引用文:
========

かっこうのつれづれ

麗夢同盟橿原支部の日記。日々の雑事や思いを並べる極私的テキスト

カロリーベース自給率41%、単純にそんなものかと思っていましたけど、なんかちょっとおかしい?

2009-11-08 21:53:06 | Weblog
 連載もとうとうここまでたどり着きました。残すところはあと1章。長々と続けてきましたが、考えてみると、今回のお話って1日、いや、より正確には半日ちょっとのことを延々書き連ねていただけなのですね。そんなわずかな時間の中で繰り広げられるドラマの数々。自分で書いておきながら、それだけの時間を1年近くひっぱり続けるなんて、なんだかとても不思議な気がいたします。
 
 さて、今日の夕ご飯は五穀入のご飯に秋刀魚の焼魚、大根と薩摩芋の味噌汁、納豆という献立でしたが、たぶん輸入モノは味噌汁の味噌や納豆の原料の大豆位だと思います。薩摩芋は今年庭で栽培したものですし、大根は地場産、秋刀魚も旬の味で我が国の港に水揚げされたもののはず。食料の国産率は割と高いようでした。
 ところがこの献立でも、農水省の掲げるカロリーベースの自給率で換算すると、多分50%行くかどうか、微妙な気がいたします。私も少し誤解していたところがあるのですが、カロリーベースの自給率というのは、けして今国民が必要としている食料の自給率を表しているわけではない、というお話をネットニュースで観ました。

========

データセット記録:
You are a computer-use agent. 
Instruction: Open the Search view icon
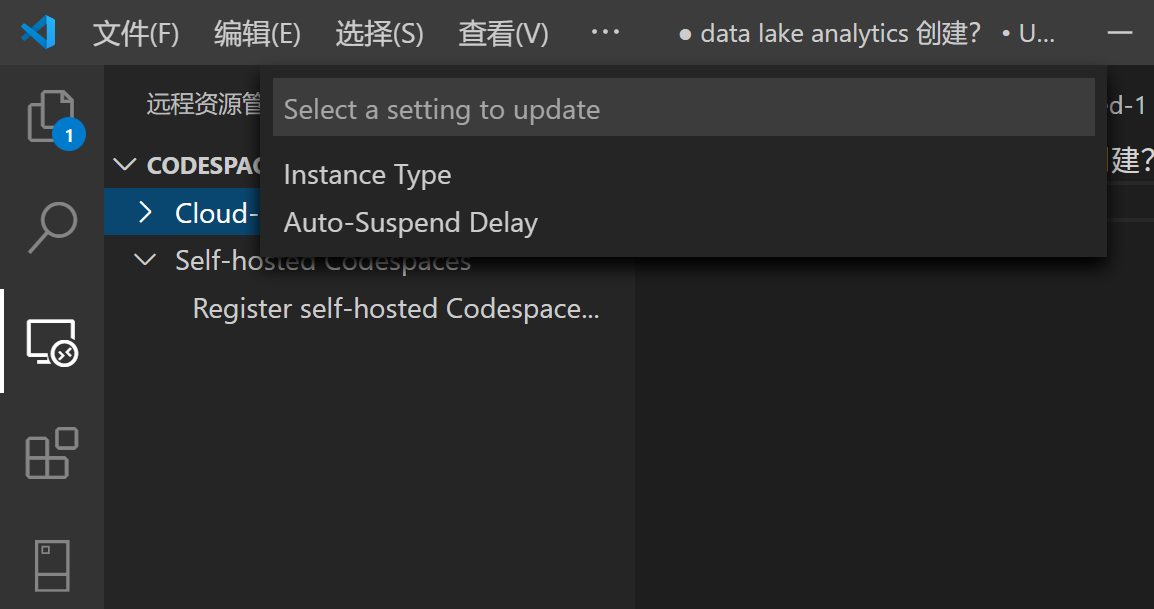(51, 227)
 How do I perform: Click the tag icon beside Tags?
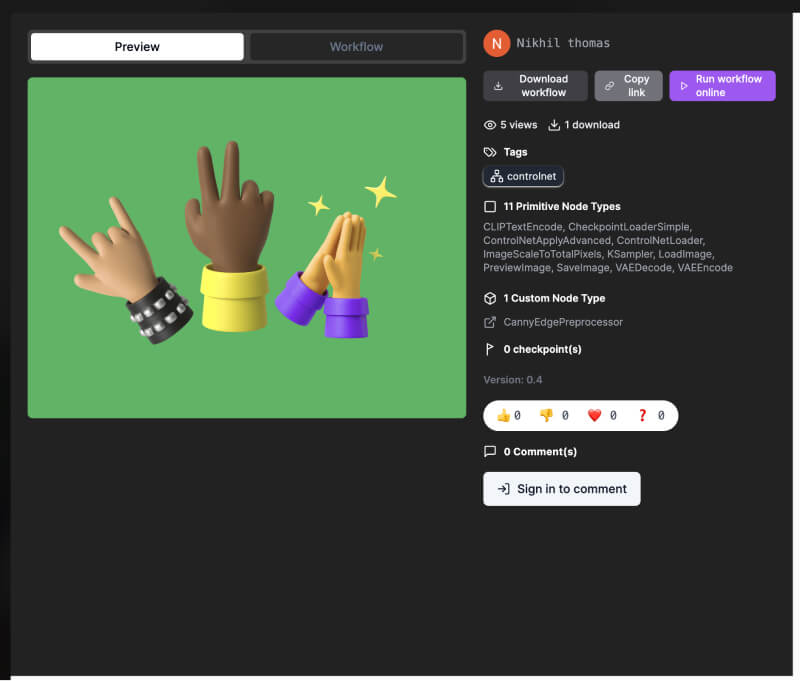point(490,152)
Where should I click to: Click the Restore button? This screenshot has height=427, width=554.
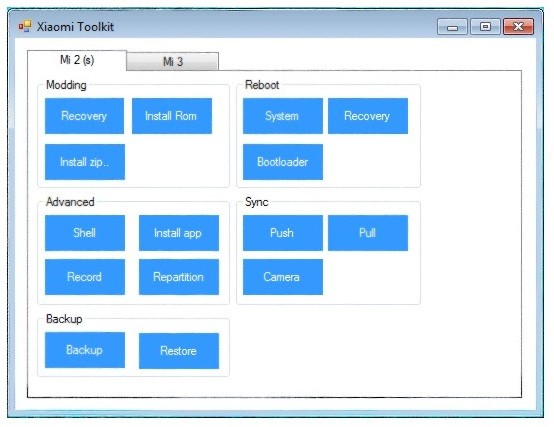click(179, 351)
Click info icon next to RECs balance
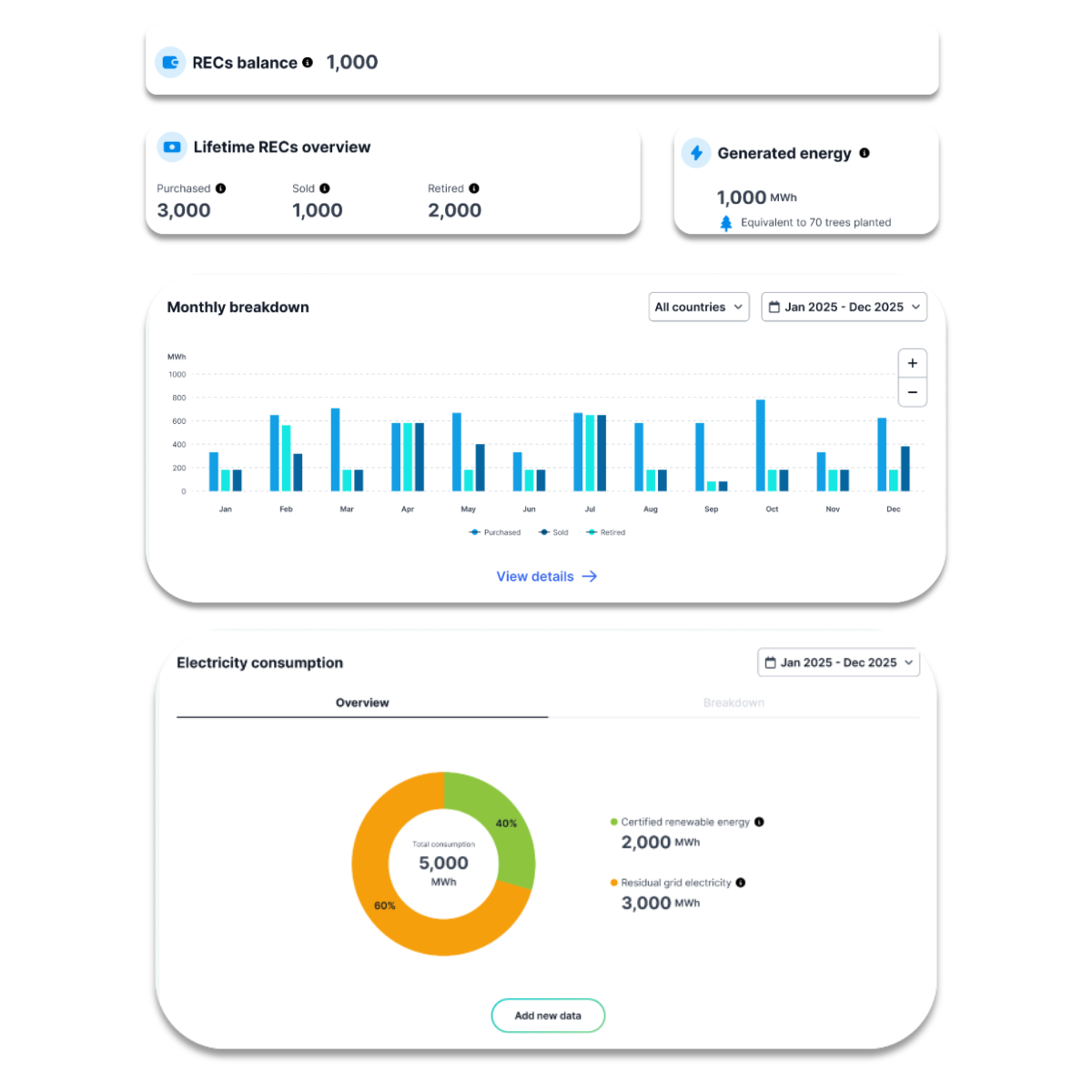The width and height of the screenshot is (1092, 1092). click(x=308, y=63)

========

演習課題:
1. 引用文の内容に次の(a)〜(c)がそれぞれ合っているかを「はい」か「いいえ」で答え、判断の決め手となる引用文の語句を一字も変えずに添えてください。
(a) 夕ご飯の薩摩芋は今年庭で栽培したものである。
(b) 連載は残り2章となっている。
(c) カロリーベースの自給率についての話は新聞で読んだ。
2. 引用文ではなくエントリーについて、そこに含まれる文字の行をすべて原文どおりに引用してください。画像は答えに入れないでください。
エントリーは引用文とは何の関係もありません。

記述解答:
1.
(a) はい。「薩摩芋は今年庭で栽培したものですし」
(b) いいえ。「残すところはあと1章。」
(c) いいえ。「というお話をネットニュースで観ました。」

2.
You are a computer-use agent. 
Instruction: Open the Search view icon
(51, 227)
 How do I perform: Click the tag icon beside Tags?
point(490,152)
Where should I click to: Click the Restore button? This screenshot has height=427, width=554.
click(179, 351)
Click info icon next to RECs balance
The width and height of the screenshot is (1092, 1092). click(x=308, y=63)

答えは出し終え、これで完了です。